Comments to the Authors:

Please note here if the review is uploaded as an attachment.

Reviewer #1: The authors present computational work showing that RNN can learn to represent prior and likelihood information in a close-to-optimal manner by obeying Bayes rule, and that this is accomplished by separated submodules that specialize to represent the prior with slow neurons and the likelihood with fast neurons. Overall, the paper is interesting and provide some novel results.

The introduction can be improved. It does not make justice to the interesting results that follow in the Results section. Also, in general the quality of English can be improved.

I wonder what would be the optimal architecture in the limit where p_t (the transition probability) goes to zero. I would assume that in this limit no modular architecture is needed, as the prior is fix and does not change over time (and it can be stored in the weights of the network). Could the author perform simulations of this case, and compare to the limit of p_t going to zero, as in Fig. 3b?

More details describing the learning method is needed. It is unclear how learning works when the prior distribution is changed over time with probability p_t. Is the prior relearn at each step? Or one uses all the data to train the network? For how long episodes? If yes, the network will naturally adapt to the time scale of the changes, but more discussion is needed.

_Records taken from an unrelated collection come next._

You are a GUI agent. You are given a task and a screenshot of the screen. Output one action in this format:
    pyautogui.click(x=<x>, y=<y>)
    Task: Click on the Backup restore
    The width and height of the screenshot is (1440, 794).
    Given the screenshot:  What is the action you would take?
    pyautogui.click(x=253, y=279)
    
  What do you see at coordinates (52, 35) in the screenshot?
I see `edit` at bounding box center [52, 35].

The authors claim in the discussion that in the brain different subnetworks are in charge of encoding priors and likelihoods. I think that the authors are right that generally speaking slow, high level variables are encoding in higher brain areas than fast, low level variables. However, there are some exceptions. For instance, in the work by Mochol et al, Current Biology, 2021, it is shown that prefrontal cortex encodes both priors and likelihoods in the same brain area. Therefore, I would rewrite the discussion and being more cautious about this.

In Fig. 8, I would not use transparent colors to display the distributions.

Line 3: animal brain -> animal brains

Line 83: are the noise terms assumed to be independent

Line 88-89: ‘and’ in cursive

Line 208: unclear why y depends explicitly on s. I thought that it would depend only on x_m explicitly.

Reviewer #2: When performing Bayesian inference, the "prior" often changes abruptly, and for inference to be accurate these changes must be tracked. Here the authors investigate a modular network with both slow and fast timescales. They find an optimal timescale in the slow network. And, they also show that the timescale, and modular structure, can be learned, something that is very important.

Overall, this is an interesting paper that, I think, should be published. However, I got pretty lost in places, and the authors should clarify things before it's released to the public. The following comments should clarify my confusion (and also point out other issues, which were more minor).

1. Larger font on figures would be greatly appreciated -- some were _very_ hard to read (because I'm old ;)).

2. l 80, typo, I think: "= 0" --> "= z".

3. Fig. 3: the y-axes should start at zero, to make it easy to see how big the effect is.

4. Fig. 3 (especially blue points in panel b): why not do more runs to decrease the error bars?

5. l 168: Fig. 2b should be Fig. 3b, I think.

6. l 195-232: Here I got very lost. You talk about setting mu_g and sigma_g for each module. But you can't do that, right? Instead, all you can do is determine how the input is generated. So the analysis doesn't make sense to me.

7. l 264: I got somewhat confused here as well. It seems to me that mu_p and sigma_p are internal values that are not directly accessible. If so, how can you find a transformation from x to mu_p (l 272)?

That said, the result of this analysis -- that alpha_s=0.1 uses more past information than alpha_s=1 -- is not surprising. But it doesn't explain why alpha_s=0.1 is better for rapid switches. Maybe that explanation was where I got lost?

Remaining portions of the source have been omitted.